Flying high: Attorney serves as deputy general counsel for an airport authority

By Sheila Pursglove
Legal News

With a career goal of becoming an elected official, Brian Sadek earned his undergraduate degree in political science from the University of Michigan.

When the idea of politics lost its sheen, he planned to go to graduate school for urban and regional planning. 

But Lady Justice had other ideas—setting him on a course resulting in his current role as deputy general counsel at the Wayne County Airport Authority, encompassing Detroit Metropolitan Airport in Romulus and Willow Run Airport in Belleville.

Sadek only took the LSAT on a lark because his best buddy and lifelong “competitor-in-all-things” was taking it—but his LSAT score allowed him to pretty much have his pick of law schools.

“At the same time, the urban planners from whom I was seeking advice encouraged me to go to law school because I could still serve the public on big projects without, as they put it, being pigeonholed into the planning space,” he says.

He chose Northwestern University School of Law, where he earned inclusion on the Public Service Honor Roll for public and community service.
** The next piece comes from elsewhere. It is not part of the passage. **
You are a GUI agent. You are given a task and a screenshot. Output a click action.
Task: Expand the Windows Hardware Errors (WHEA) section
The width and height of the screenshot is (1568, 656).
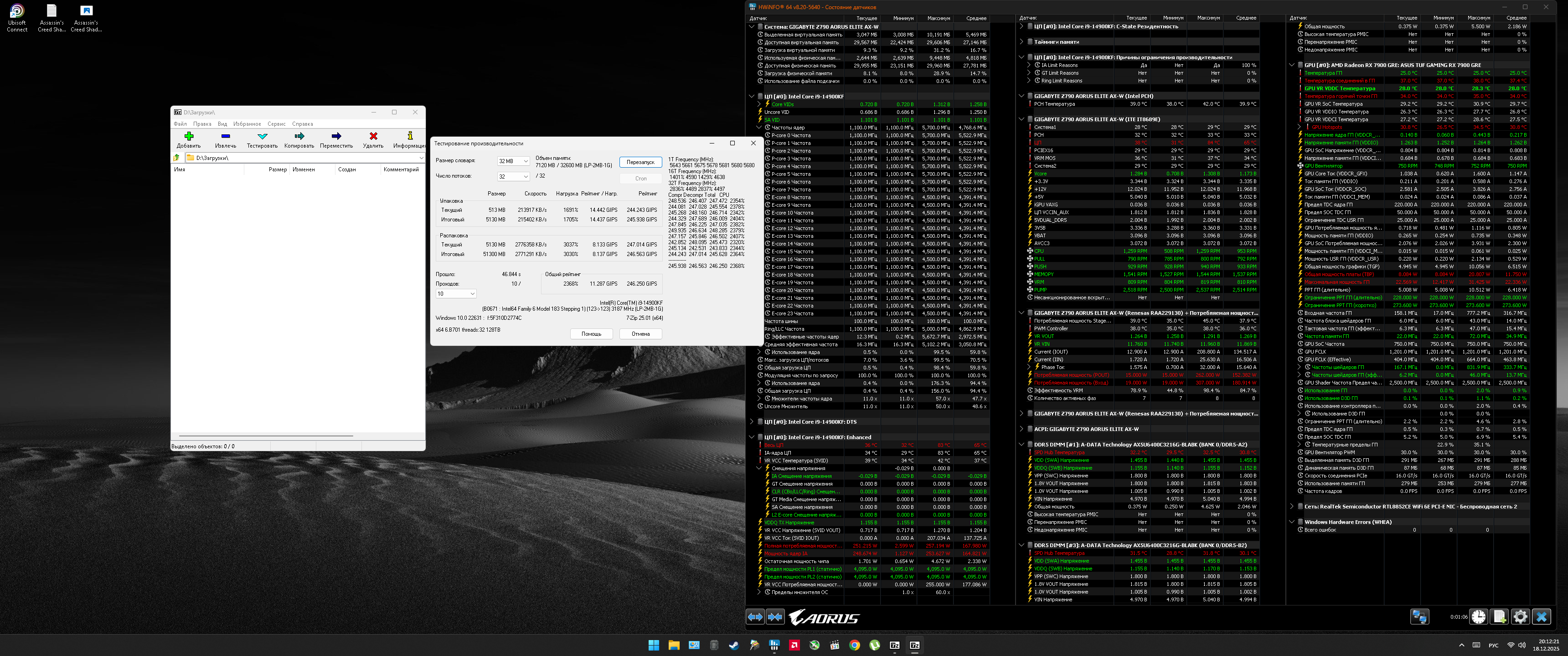1292,522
After graduation, Sadek launched his career with Chapman and Cutler, a larger firm especially known for its public finance/municipal law practice, and the types of big public projects Sadek had always wanted to work on.

“I’m thankful to have learned a ton from some very involved partner mentors at the firm but, always a transit advocate and a bit of a transit nerd to boot, I jumped at the opportunity when one of our clients, the Regional Transportation Authority, offered me an in-house position as its deputy general counsel,” he says.

After 18 months with the RTA, Sadek and his wife, Tifani, made the move back to the Great Lakes State in 2012, first to Detroit, and now making their home in Ann Arbor.

Sadek thoroughly enjoys his work for the Wayne County Airport Authority.

“Above all, I’ve found that working for a special purpose airport authority, that some call ‘quasi-governmental,’ brings with it variability and the opportunity to work on many novel issues,” he says.

“I also enjoy that practicing in-house for a large airport operator combines aspects of being at a city – for example, we have our own police and fire departments, our own ordinances, and we build and maintain public roadways – and at a private sector company – since we do a lot of contracting and are always focused on the bottom line, in an effort to remain a competitive airport system.”

Sadek appreciates his good fortune in leading several exciting projects—“Because our board and executive team provided space to create and push the airport’s boundaries forward,” he says.

As one example, when Uber and Lyft were still generally unfamiliar to airports’ leadership nationwide, Sadek suggested entering into an agreement with them to operate at Detroit Metropolitan Airport, and led negotiations which resulted in agreements which are still, in many respects, the industry standard for airports.

Sadek also served as leader on a team that created a program to donate food that was being disposed of by concessionaires and airline lounges and ultimately established Metro Airport as one of the largest food donors in southeastern Michigan, having donated tens of thousands of pounds to local food banks.

“And I’m most proud of having written the airport’s ordinance provisions relating to free speech and seeing them succeed under pressure, when those provisions governed and I served as liaison to the leaders of the protests against President Trump’s ‘Muslim Ban,’ during which the airport hosted an estimated 8,000 demonstrators that peacefully exercised their right to free speech without impacting airport operations and without the use of tear gas or arrests seen at other large airports where demonstrations occurred,” he says.

With his role evolving from strictly "the lawyer" into one in which Sadek also is a policy advisor, strategic consultant, and general administrator, he recently earned a master’s in management from Harvard to equip him with the practical skills and vocabulary to succeed as a manager as he moved more into managing teams and projects within and outside of the legal department.

“I sought a specialization in Innovation & Entrepreneurship because I've found the projects during which a team or I created something to be the most rewarding, be it a policy, process, or even an entire program,” he says.

In his leisure time, Sadek enjoys playing basketball; working on and racing his car; traveling; reading and listening to podcasts, mostly about history; and, spending time with his wife, 2-year-old daughter, Mika, 6-month-old son, Tate, and a mixed-breed shelter dog named Abe Lincoln.

Sadek, who went to college on the G.I Bill, served as a Petroleum Supply Specialist in the U.S. Army, in South Carolina, Virginia, Japan, and Michigan, primarily in reserve roles. “I would say the best thing the Army did was instill in me a desire to lead and comfort with leading teams or projects forward,” he says.

“For example, while still very unsure of my leadership skills and just a few months past my 18th birthday, I was the ‘Student First Sergeant’ responsible for approximately 100 soldiers. Based in a general aversion to failure but, really, out of necessity as much as anything else, I adopted an ‘It's okay, you got this Brian’ mentality that's stuck with me to this day.”